Each morning the students are collected from their homes – some in Masakhane near Gansbaai and others from Stanford. Wearing their Green Futures overalls and bright red caps the students are driven up to their classroom, which is a beautiful stone-clad building surrounded by milkwood trees with far reaching views over Walker Bay. The morning lessons usually start with practical life skills where students are helped through various subjects such as their learners and drivers licence test, basic banking and budgeting, business skills and health issues. Each day the college provides students with a hearty breakfast and then it’s on with the theory sessions until lunch.
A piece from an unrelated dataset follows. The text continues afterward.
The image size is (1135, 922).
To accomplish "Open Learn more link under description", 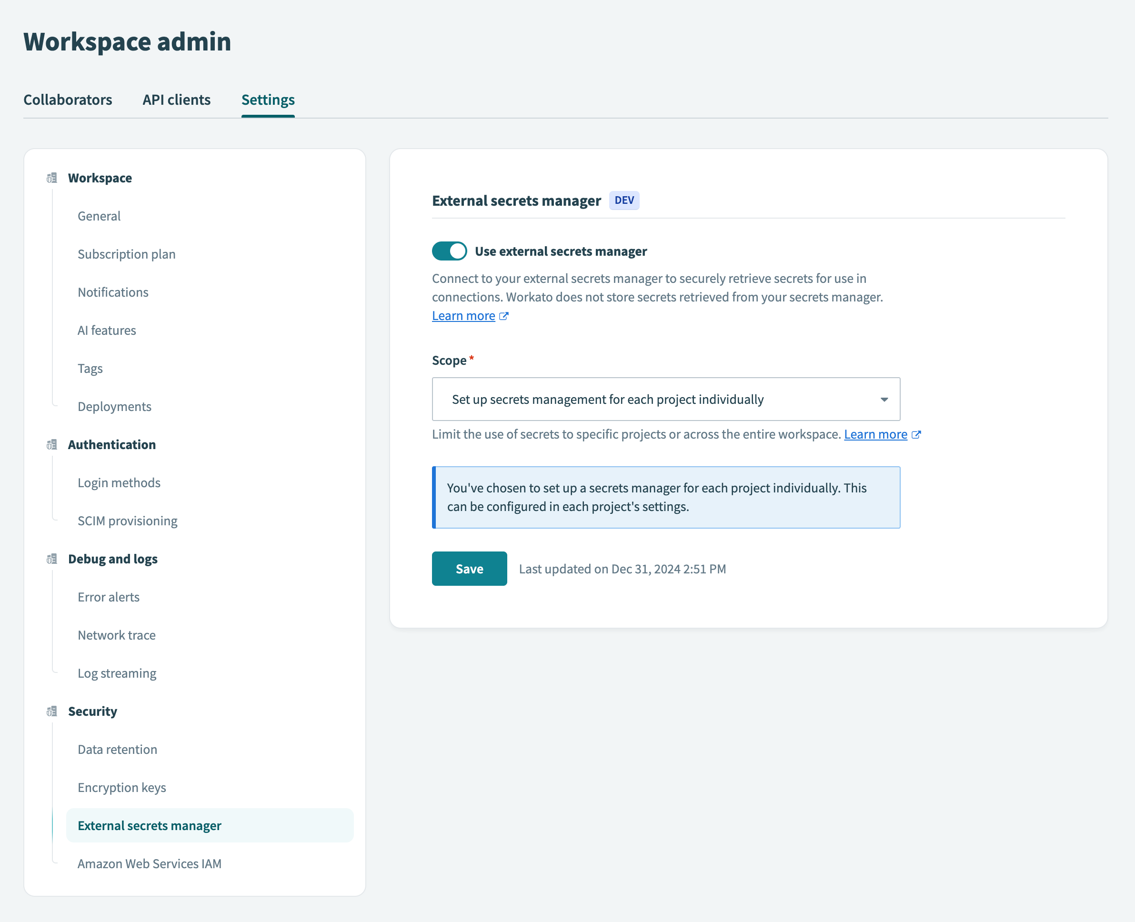I will (463, 316).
Our curriculum is multidisciplinary, focussing on environmental and conservation issues as well as horticulture and landscaping techniques. Each week students learn a new group of indigenous plants, their growth requirements and how to use them in a garden. We explore all aspects of growing and caring for fynbos plants and their use in garden layout and design. We don’t focus only on fynbos but also provide students with useful knowledge in growing and caring for vegetables and fruit trees and care and maintenance of a variety of machinery and equipment.

After a hearty lunch prepared by the Grootbos kitchen the students head outside to put their newly acquired knowledge to practical use. We collect seeds and cuttings in the nature reserve and propagate our own plants in the college’s green house. We learn about feeding, watering and pruning of nursery plants, design and lay out of fynbos gardens, rock wall and path construction, building water features, caring for lawns, vegetable gardens and much, much more. The practical sessions are generally held in the school's nursery and in the Grootbos gardens, however we also choose a variety of commercial landscaping projects each year to provide the students with working experience in different environments. Regular visits to botanical gardens, nature reserves and other places of interest add an extra element of fun and learning to the Green Futures program.